» Collected data entries
>>>>
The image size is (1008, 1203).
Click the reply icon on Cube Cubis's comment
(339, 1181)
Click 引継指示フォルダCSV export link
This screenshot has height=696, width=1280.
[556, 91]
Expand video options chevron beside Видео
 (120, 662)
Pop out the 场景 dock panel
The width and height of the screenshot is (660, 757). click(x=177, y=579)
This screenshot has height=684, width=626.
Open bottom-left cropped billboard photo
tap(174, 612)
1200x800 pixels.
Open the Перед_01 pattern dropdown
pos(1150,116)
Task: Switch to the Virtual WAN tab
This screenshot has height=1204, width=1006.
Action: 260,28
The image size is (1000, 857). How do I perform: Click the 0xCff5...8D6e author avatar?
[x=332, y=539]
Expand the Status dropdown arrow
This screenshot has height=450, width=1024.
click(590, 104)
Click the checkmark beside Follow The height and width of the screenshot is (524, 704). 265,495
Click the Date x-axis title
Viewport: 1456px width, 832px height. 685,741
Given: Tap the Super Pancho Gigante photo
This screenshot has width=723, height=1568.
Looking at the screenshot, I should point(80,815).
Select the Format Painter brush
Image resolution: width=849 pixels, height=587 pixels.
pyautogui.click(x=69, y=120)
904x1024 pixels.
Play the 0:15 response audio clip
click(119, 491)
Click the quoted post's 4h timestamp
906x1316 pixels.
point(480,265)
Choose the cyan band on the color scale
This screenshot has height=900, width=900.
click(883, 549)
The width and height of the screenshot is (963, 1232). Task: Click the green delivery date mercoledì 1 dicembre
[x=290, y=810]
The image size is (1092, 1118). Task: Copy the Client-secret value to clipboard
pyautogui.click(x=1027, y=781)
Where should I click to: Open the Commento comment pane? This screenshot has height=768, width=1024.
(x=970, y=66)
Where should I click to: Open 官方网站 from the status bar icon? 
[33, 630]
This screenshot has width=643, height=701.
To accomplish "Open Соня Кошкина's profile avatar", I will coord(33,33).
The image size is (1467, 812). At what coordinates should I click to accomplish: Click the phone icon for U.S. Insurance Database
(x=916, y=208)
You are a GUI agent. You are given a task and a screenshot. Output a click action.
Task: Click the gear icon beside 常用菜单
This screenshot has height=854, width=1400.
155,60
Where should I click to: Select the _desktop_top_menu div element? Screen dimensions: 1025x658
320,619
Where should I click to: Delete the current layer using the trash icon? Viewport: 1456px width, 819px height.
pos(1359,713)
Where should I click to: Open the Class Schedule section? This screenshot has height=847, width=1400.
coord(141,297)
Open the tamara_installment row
<<<<
» PROBLEM STATEMENT
Set down, exactly as they appear above, all lines from the one that has "This screenshot has height=684, width=626." down to the one that has "Task: Click the gear icon beside 常用菜单", including those two and no others.

» TASK OUTPUT
This screenshot has height=684, width=626.
Open bottom-left cropped billboard photo
tap(174, 612)
1200x800 pixels.
Open the Перед_01 pattern dropdown
pos(1150,116)
Task: Switch to the Virtual WAN tab
This screenshot has height=1204, width=1006.
Action: 260,28
The image size is (1000, 857). How do I perform: Click the 0xCff5...8D6e author avatar?
[x=332, y=539]
Expand the Status dropdown arrow
This screenshot has height=450, width=1024.
click(590, 104)
Click the checkmark beside Follow The height and width of the screenshot is (524, 704). 265,495
Click the Date x-axis title
Viewport: 1456px width, 832px height. 685,741
Given: Tap the Super Pancho Gigante photo
This screenshot has width=723, height=1568.
Looking at the screenshot, I should point(80,815).
Select the Format Painter brush
Image resolution: width=849 pixels, height=587 pixels.
pyautogui.click(x=69, y=120)
904x1024 pixels.
Play the 0:15 response audio clip
click(119, 491)
Click the quoted post's 4h timestamp
906x1316 pixels.
point(480,265)
Choose the cyan band on the color scale
This screenshot has height=900, width=900.
click(883, 549)
The width and height of the screenshot is (963, 1232). Task: Click the green delivery date mercoledì 1 dicembre
[x=290, y=810]
The image size is (1092, 1118). Task: Copy the Client-secret value to clipboard
pyautogui.click(x=1027, y=781)
Where should I click to: Open the Commento comment pane? This screenshot has height=768, width=1024.
(x=970, y=66)
Where should I click to: Open 官方网站 from the status bar icon? 
[33, 630]
This screenshot has width=643, height=701.
To accomplish "Open Соня Кошкина's profile avatar", I will coord(33,33).
The image size is (1467, 812). At what coordinates should I click to accomplish: Click the phone icon for U.S. Insurance Database
(x=916, y=208)
You are a GUI agent. You are given a task and a screenshot. Output a click action.
Task: Click the gear icon beside 常用菜单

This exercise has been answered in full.